You've missed the major impetus this would give to the balloon industry.
 — MaxwellBuchanan, Jan 10 2012

[MisterQED], a longer measuring stick means making fewer measurements (which of course are subject to error). Also, using an airborne stick means you can get line-of-sight much more easily, almost anywhere, than at ground-level.
 — Vernon, Jan 10 2012

Hey, nobody accuses me of being learned.
 — MaxwellBuchanan, Jan 10 2012

That's so true.
 — 8th of 7, Jan 10 2012

What about the step-mis-alignment problem? (I would do a sketch, if I could be bothered...)
As your ruler is only 9km long, you need to move it 9km to make your next measurement 'step'. To get an accurate measurement, the ruler needs to be in perfect alignment with how it was for the last step, in 5 dimensions no less. Which, for a ruler this big, will be virtually impossible...

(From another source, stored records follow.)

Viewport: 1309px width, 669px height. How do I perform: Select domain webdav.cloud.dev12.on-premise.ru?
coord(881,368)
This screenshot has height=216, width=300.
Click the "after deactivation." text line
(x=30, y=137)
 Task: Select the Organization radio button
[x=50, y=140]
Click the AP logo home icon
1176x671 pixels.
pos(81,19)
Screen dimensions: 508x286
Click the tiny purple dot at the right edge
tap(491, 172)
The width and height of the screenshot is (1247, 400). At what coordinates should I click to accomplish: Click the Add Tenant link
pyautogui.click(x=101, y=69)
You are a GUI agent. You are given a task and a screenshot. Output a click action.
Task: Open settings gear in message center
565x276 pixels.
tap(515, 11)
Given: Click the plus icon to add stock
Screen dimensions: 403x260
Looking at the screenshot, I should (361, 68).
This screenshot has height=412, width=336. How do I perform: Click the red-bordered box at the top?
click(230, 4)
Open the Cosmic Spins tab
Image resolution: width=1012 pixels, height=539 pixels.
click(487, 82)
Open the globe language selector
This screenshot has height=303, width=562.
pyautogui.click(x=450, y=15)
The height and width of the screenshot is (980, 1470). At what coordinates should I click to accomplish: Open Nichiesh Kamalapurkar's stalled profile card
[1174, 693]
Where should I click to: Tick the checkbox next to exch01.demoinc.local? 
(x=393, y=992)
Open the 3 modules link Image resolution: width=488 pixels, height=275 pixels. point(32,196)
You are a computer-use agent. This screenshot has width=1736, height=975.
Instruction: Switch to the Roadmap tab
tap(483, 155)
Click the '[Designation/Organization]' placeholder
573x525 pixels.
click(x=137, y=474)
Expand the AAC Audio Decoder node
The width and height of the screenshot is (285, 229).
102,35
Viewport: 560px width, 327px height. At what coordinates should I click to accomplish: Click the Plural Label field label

[neutrinos shadow], see my last anno of Jan 9. It removes the need for end-to-end positioning. The height becomes basically irrelevant. And ground-surveying techniques can compensate for modest angles away from the desired GCR line.
 — Vernon, Jan 11 2012

 //The art of playing along for a jolly wheeze.// Well, maybe. I get the whole "hey wouldn't it be great to turn a measurable proportion of the Earths mass in to a mega-structure to do something that could be easier and better done with \$40 worth of string or something" fun, but isn't part of the whole "hullaballoon"ish fun that if it was built, it would work? Wouldn't this idea be funner if it was a long string connecting geostationary satellites? I realize the string would be many orders of magnitude longer, but the negation of gravity, the removal of sound and wind vibration and the added fun of accounting for solar wind, micrometeorites and the pressure of background microwave noise to create a TRUE mega-structure that has the added bonus of possibly being able to perform the mock task that it was created to perform as then you could gauge curvature? If it is all for fun, why worry about the moisture absorbency of materials?

Sigh, it saddens me that I have been here so long and it seem I have still have not decoded even the foundations of the humor and the place of engineering within it.
 — MisterQED, Jan 11 2012

I think "foundations" is a bit strong. More a couple of two-by-fours with some plastic sheeting under them.
 — MaxwellBuchanan, Jan 14 2012

[MisterQED] No, no, you're not missing anything - this idea is nonsense. Everyone knows this, it's just [Vernon]'s dogged attempts at ignoring everyone's objections that is keeping the twitching corpse of this idea alive.